Adults with a genetic form of childhood-onset blindness experienced striking recoveries of night vision within days of receiving an experimental gene therapy, according to researchers at the Scheie Eye Institute in the Perelman School of Medicine at the University of Pennsylvania.
The patients had Leber Congenital Amaurosis (LCA), a congenital blindness caused by mutations in the gene GUCY2D. The researchers, whose findings are reported in the journal iScience, delivered AAV gene therapy, which carries the DNA of the healthy version of the gene, into the retina of one eye for each of the patients in accordance with the clinical trial protocol. Within days of being treated, each patient showed large increases, in the treated eye, of visual functions mediated by rod-type photoreceptor cells. Rod cells are extremely sensitive to light and account for most of the human capacity for low-light vision.
“These exciting results demonstrate that the basic molecular machinery of phototransduction remains largely intact in some cases of LCA, and thus can be amenable to gene therapy even after decades of blindness,” said study lead author Samuel G. Jacobson, MD, PhD, a professor of Ophthalmology at Penn.
LCA is one of the most common congenital blindness conditions, affecting roughly one in 40,000 newborns. The degree of vision loss can vary from one LCA patient to another but all such patients have severe visual disability from the earliest months of life. There are more than two dozen genes whose dysfunction can cause LCA.
Up to 20 percent of LCA cases are caused by mutations in GUCY2D, a gene that encodes a key protein needed in retinal photoreceptor cells for the “phototransduction cascade”—the process that converts light to neuronal signals. Prior imaging studies have shown that patients with this form of LCA tend to have relatively preserved photoreceptor cells, especially in rod-rich areas, hinting that rod-based phototransduction could work again if functional GUCY2D were present. Early results with low doses of the gene therapy, reported last year, were consistent with this idea.
The researchers used higher doses of the gene therapy in two patients, a 19- year-old man and a 32-year-old woman, who had particularly severe rod-based visual deficits. In daylight, the patients had some, albeit greatly impaired, visual function, but at night they were effectively blind, with light sensitivity on the order of 10,000 to 100,000 times less than normal.
The researchers administered the therapy to just one eye in each patient, so the treated eye could be compared to the untreated eye to gauge treatment effects. The retinal surgery was performed by Allen C. Ho, MD, a professor of Ophthalmology at Thomas Jefferson University and Wills Eye Hospital. Tests revealed that, in both patients, the treated eyes became thousands of times more light-sensitive in low-light conditions, substantially correcting the original visual deficits. The researchers used, in all, nine complementary methods to measure the patients’ light sensitivity and functional vision. These included a test of room navigation skills in low-light conditions and a test of involuntary pupil responses to light. The tests consistently showed major improvements in rod-based, low-light vision, and the patients also noted functional improvements in their everyday lives, such as “can [now] make out objects and people in the dark.”

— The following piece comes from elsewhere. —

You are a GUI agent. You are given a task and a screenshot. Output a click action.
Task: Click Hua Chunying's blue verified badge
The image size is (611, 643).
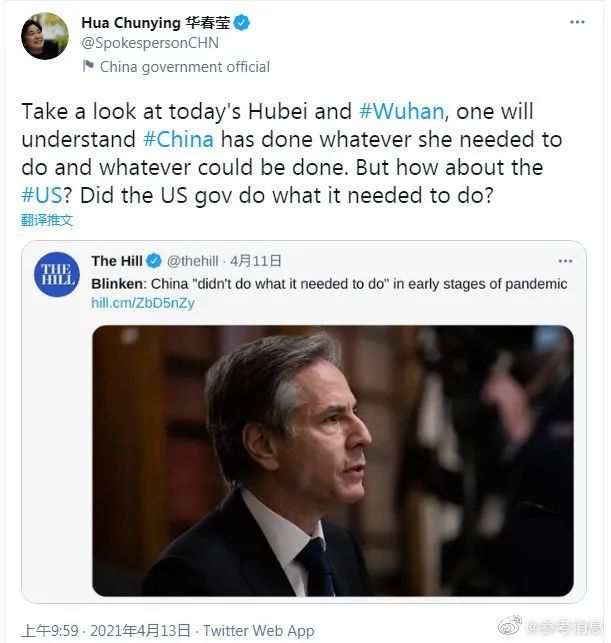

“Just as striking was the rapidity of the improvement following therapy. Within eight days, both patients were already showing measurable efficacy,” said study co-author Artur V. Cideciyan, PhD, a research professor of Ophthalmology at Penn.
To the researchers, the results confirm that GUCY2D gene therapy to restores rod-based photoreceptor functions—and suggest that GUCY2D–LCA patients with more severe rod-based dysfunction are likely to benefit most dramatically from the therapy. The practical message is that there should be an emphasis on rod vision measurements at screening of LCA candidates and in monitoring them throughout a treatment trial.
The findings, the researchers said, also underscore the remarkable fact that in some patients with severe congenital vision loss, the retinal cell networks that mediate vision remain largely alive and intact, and need only the resupply of a missing protein to start working again, more or less immediately.
The ongoing clinical trial is registered at clinicaltrials.gov as trial NCT03920007.
Support for the research was provided by Atsena Therapeutics, Inc., the developer of the GUCY2D gene therapy; the National Institutes of Health (R01 EY11522); and by a CURE Formula grant from the Pennsylvania Department of Health.